_The request_. Rewrite the records that follow as a numbered list, leaving out any blank lines.

[start of Listed entries]

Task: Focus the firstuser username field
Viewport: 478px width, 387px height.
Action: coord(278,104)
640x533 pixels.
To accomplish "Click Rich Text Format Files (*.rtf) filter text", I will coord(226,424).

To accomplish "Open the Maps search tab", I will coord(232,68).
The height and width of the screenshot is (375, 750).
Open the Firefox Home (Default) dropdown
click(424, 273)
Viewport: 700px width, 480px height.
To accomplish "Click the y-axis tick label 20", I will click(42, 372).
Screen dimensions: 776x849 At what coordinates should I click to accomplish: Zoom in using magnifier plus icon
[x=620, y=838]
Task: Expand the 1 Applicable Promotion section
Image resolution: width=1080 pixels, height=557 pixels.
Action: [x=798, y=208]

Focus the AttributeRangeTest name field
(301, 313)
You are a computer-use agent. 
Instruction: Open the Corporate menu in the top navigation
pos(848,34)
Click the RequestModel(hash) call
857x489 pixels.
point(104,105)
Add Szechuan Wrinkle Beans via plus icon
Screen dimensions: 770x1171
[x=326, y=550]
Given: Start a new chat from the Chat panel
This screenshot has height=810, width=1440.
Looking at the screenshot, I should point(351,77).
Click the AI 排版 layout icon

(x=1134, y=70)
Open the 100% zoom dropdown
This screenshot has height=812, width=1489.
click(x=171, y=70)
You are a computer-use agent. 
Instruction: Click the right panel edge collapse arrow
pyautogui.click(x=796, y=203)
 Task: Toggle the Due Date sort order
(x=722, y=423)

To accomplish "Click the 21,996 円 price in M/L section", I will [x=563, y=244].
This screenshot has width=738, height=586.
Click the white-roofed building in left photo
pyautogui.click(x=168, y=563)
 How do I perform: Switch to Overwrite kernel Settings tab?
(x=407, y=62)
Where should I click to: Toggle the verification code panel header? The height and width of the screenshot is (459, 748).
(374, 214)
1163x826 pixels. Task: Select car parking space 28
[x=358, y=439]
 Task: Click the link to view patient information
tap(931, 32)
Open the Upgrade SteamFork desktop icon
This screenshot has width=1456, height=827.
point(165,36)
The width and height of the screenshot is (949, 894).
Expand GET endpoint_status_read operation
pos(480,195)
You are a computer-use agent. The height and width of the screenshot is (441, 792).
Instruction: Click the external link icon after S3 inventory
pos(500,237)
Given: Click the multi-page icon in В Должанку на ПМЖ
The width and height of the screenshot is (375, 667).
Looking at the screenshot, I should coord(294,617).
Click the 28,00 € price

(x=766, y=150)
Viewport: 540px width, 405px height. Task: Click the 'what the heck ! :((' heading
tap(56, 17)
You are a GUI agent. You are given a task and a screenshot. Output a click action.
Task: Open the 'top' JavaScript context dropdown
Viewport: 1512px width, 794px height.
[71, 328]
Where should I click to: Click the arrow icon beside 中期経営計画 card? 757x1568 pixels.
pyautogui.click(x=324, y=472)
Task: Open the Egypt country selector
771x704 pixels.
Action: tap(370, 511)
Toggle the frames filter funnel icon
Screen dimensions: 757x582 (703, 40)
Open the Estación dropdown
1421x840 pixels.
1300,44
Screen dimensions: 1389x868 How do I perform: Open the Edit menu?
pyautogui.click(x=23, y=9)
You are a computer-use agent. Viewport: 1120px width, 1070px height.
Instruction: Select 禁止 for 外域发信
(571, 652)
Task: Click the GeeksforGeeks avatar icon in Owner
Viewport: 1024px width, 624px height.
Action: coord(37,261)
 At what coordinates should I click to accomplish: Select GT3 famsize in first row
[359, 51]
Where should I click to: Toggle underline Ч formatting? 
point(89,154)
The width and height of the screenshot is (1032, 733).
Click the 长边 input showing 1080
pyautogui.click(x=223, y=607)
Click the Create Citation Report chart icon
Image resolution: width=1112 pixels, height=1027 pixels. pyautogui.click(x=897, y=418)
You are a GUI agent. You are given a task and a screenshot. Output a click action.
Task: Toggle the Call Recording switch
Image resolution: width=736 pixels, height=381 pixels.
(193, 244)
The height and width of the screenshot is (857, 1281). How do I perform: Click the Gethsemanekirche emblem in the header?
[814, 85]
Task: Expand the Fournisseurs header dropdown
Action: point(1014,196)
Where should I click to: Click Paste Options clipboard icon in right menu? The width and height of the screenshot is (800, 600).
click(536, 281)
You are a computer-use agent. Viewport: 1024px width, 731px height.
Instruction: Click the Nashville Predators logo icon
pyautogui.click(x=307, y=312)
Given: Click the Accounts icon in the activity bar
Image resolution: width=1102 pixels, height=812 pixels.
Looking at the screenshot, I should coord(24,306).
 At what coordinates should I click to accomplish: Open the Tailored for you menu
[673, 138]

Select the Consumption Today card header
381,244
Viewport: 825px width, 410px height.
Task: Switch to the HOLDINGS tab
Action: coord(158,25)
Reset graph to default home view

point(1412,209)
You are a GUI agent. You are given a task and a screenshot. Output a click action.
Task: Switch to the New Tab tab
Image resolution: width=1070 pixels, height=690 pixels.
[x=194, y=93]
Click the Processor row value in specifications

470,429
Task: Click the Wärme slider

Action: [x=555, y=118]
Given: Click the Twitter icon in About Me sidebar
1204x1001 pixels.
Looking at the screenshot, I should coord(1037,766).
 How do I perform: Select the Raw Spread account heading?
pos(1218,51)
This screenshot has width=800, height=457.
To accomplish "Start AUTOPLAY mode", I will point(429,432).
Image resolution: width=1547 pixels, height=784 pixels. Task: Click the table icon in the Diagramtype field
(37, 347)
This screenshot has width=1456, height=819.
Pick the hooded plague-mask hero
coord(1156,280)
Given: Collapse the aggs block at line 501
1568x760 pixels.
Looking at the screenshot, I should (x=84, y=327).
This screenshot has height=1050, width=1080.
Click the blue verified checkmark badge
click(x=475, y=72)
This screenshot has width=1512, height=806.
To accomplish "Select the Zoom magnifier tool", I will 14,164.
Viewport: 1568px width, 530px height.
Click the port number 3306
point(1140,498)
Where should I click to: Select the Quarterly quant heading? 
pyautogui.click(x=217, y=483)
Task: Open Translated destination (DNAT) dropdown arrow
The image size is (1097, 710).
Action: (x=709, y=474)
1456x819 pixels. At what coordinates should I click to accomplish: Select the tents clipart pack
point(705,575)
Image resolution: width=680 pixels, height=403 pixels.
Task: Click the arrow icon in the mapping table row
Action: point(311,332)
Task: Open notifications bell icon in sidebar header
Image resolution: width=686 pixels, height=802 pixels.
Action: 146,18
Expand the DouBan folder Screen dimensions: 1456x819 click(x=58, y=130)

[end of Listed entries]

_Task result_.
1. Task: Focus the firstuser username field
2. Viewport: 478px width, 387px height.
3. Action: coord(278,104)
4. 640x533 pixels.
5. To accomplish "Click Rich Text Format Files (*.rtf) filter text", I will coord(226,424).
6. To accomplish "Open the Maps search tab", I will coord(232,68).
7. The height and width of the screenshot is (375, 750).
8. Open the Firefox Home (Default) dropdown
9. click(424, 273)
10. Viewport: 700px width, 480px height.
11. To accomplish "Click the y-axis tick label 20", I will click(42, 372).
12. Screen dimensions: 776x849 At what coordinates should I click to accomplish: Zoom in using magnifier plus icon
13. [x=620, y=838]
14. Task: Expand the 1 Applicable Promotion section
15. Image resolution: width=1080 pixels, height=557 pixels.
16. Action: [x=798, y=208]
17. Focus the AttributeRangeTest name field
18. (301, 313)
19. You are a computer-use agent. 
20. Instruction: Open the Corporate menu in the top navigation
21. pos(848,34)
22. Click the RequestModel(hash) call
23. 857x489 pixels.
24. point(104,105)
25. Add Szechuan Wrinkle Beans via plus icon
26. Screen dimensions: 770x1171
27. [x=326, y=550]
28. Given: Start a new chat from the Chat panel
29. This screenshot has height=810, width=1440.
30. Looking at the screenshot, I should point(351,77).
31. Click the AI 排版 layout icon
32. (x=1134, y=70)
33. Open the 100% zoom dropdown
34. This screenshot has height=812, width=1489.
35. click(x=171, y=70)
36. You are a computer-use agent. 
37. Instruction: Click the right panel edge collapse arrow
38. pyautogui.click(x=796, y=203)
39.  Task: Toggle the Due Date sort order
40. (x=722, y=423)
41. To accomplish "Click the 21,996 円 price in M/L section", I will [x=563, y=244].
42. This screenshot has width=738, height=586.
43. Click the white-roofed building in left photo
44. pyautogui.click(x=168, y=563)
45.  How do I perform: Switch to Overwrite kernel Settings tab?
46. (x=407, y=62)
47. Where should I click to: Toggle the verification code panel header? The height and width of the screenshot is (459, 748).
48. (374, 214)
49. 1163x826 pixels. Task: Select car parking space 28
50. [x=358, y=439]
51.  Task: Click the link to view patient information
52. tap(931, 32)
53. Open the Upgrade SteamFork desktop icon
54. This screenshot has width=1456, height=827.
55. point(165,36)
56. The width and height of the screenshot is (949, 894).
57. Expand GET endpoint_status_read operation
58. pos(480,195)
59. You are a computer-use agent. The height and width of the screenshot is (441, 792).
60. Instruction: Click the external link icon after S3 inventory
61. pos(500,237)
62. Given: Click the multi-page icon in В Должанку на ПМЖ
63. The width and height of the screenshot is (375, 667).
64. Looking at the screenshot, I should coord(294,617).
65. Click the 28,00 € price
66. (x=766, y=150)
67. Viewport: 540px width, 405px height. Task: Click the 'what the heck ! :((' heading
68. tap(56, 17)
69. You are a GUI agent. You are given a task and a screenshot. Output a click action.
70. Task: Open the 'top' JavaScript context dropdown
71. Viewport: 1512px width, 794px height.
72. [71, 328]
73. Where should I click to: Click the arrow icon beside 中期経営計画 card? 757x1568 pixels.
74. pyautogui.click(x=324, y=472)
75. Task: Open the Egypt country selector
76. 771x704 pixels.
77. Action: tap(370, 511)
78. Toggle the frames filter funnel icon
79. Screen dimensions: 757x582 (703, 40)
80. Open the Estación dropdown
81. 1421x840 pixels.
82. 1300,44
83. Screen dimensions: 1389x868 How do I perform: Open the Edit menu?
84. pyautogui.click(x=23, y=9)
85. You are a computer-use agent. Viewport: 1120px width, 1070px height.
86. Instruction: Select 禁止 for 外域发信
87. (571, 652)
88. Task: Click the GeeksforGeeks avatar icon in Owner
89. Viewport: 1024px width, 624px height.
90. Action: coord(37,261)
91.  At what coordinates should I click to accomplish: Select GT3 famsize in first row
92. [359, 51]
93. Where should I click to: Toggle underline Ч formatting? 
94. point(89,154)
95. The width and height of the screenshot is (1032, 733).
96. Click the 长边 input showing 1080
97. pyautogui.click(x=223, y=607)
98. Click the Create Citation Report chart icon
99. Image resolution: width=1112 pixels, height=1027 pixels. pyautogui.click(x=897, y=418)
100. You are a GUI agent. You are given a task and a screenshot. Output a click action.
101. Task: Toggle the Call Recording switch
102. Image resolution: width=736 pixels, height=381 pixels.
103. (193, 244)
104. The height and width of the screenshot is (857, 1281). How do I perform: Click the Gethsemanekirche emblem in the header?
105. [814, 85]
106. Task: Expand the Fournisseurs header dropdown
107. Action: point(1014,196)
108. Where should I click to: Click Paste Options clipboard icon in right menu? The width and height of the screenshot is (800, 600).
109. click(536, 281)
110. You are a computer-use agent. Viewport: 1024px width, 731px height.
111. Instruction: Click the Nashville Predators logo icon
112. pyautogui.click(x=307, y=312)
113. Given: Click the Accounts icon in the activity bar
114. Image resolution: width=1102 pixels, height=812 pixels.
115. Looking at the screenshot, I should coord(24,306).
116.  At what coordinates should I click to accomplish: Open the Tailored for you menu
117. [673, 138]
118. Select the Consumption Today card header
119. 381,244
120. Viewport: 825px width, 410px height.
121. Task: Switch to the HOLDINGS tab
122. Action: coord(158,25)
123. Reset graph to default home view
124. point(1412,209)
125. You are a GUI agent. You are given a task and a screenshot. Output a click action.
126. Task: Switch to the New Tab tab
127. Image resolution: width=1070 pixels, height=690 pixels.
128. [x=194, y=93]
129. Click the Processor row value in specifications
130. 470,429
131. Task: Click the Wärme slider
132. Action: [x=555, y=118]
133. Given: Click the Twitter icon in About Me sidebar
134. 1204x1001 pixels.
135. Looking at the screenshot, I should coord(1037,766).
136.  How do I perform: Select the Raw Spread account heading?
137. pos(1218,51)
138. This screenshot has width=800, height=457.
139. To accomplish "Start AUTOPLAY mode", I will point(429,432).
140. Image resolution: width=1547 pixels, height=784 pixels. Task: Click the table icon in the Diagramtype field
141. (37, 347)
142. This screenshot has width=1456, height=819.
143. Pick the hooded plague-mask hero
144. coord(1156,280)
145. Given: Collapse the aggs block at line 501
146. 1568x760 pixels.
147. Looking at the screenshot, I should (x=84, y=327).
148. This screenshot has height=1050, width=1080.
149. Click the blue verified checkmark badge
150. click(x=475, y=72)
151. This screenshot has width=1512, height=806.
152. To accomplish "Select the Zoom magnifier tool", I will 14,164.
153. Viewport: 1568px width, 530px height.
154. Click the port number 3306
155. point(1140,498)
156. Where should I click to: Select the Quarterly quant heading? 
157. pyautogui.click(x=217, y=483)
158. Task: Open Translated destination (DNAT) dropdown arrow
159. The image size is (1097, 710).
160. Action: (x=709, y=474)
161. 1456x819 pixels. At what coordinates should I click to accomplish: Select the tents clipart pack
162. point(705,575)
163. Image resolution: width=680 pixels, height=403 pixels.
164. Task: Click the arrow icon in the mapping table row
165. Action: point(311,332)
166. Task: Open notifications bell icon in sidebar header
167. Image resolution: width=686 pixels, height=802 pixels.
168. Action: 146,18
169. Expand the DouBan folder Screen dimensions: 1456x819 click(x=58, y=130)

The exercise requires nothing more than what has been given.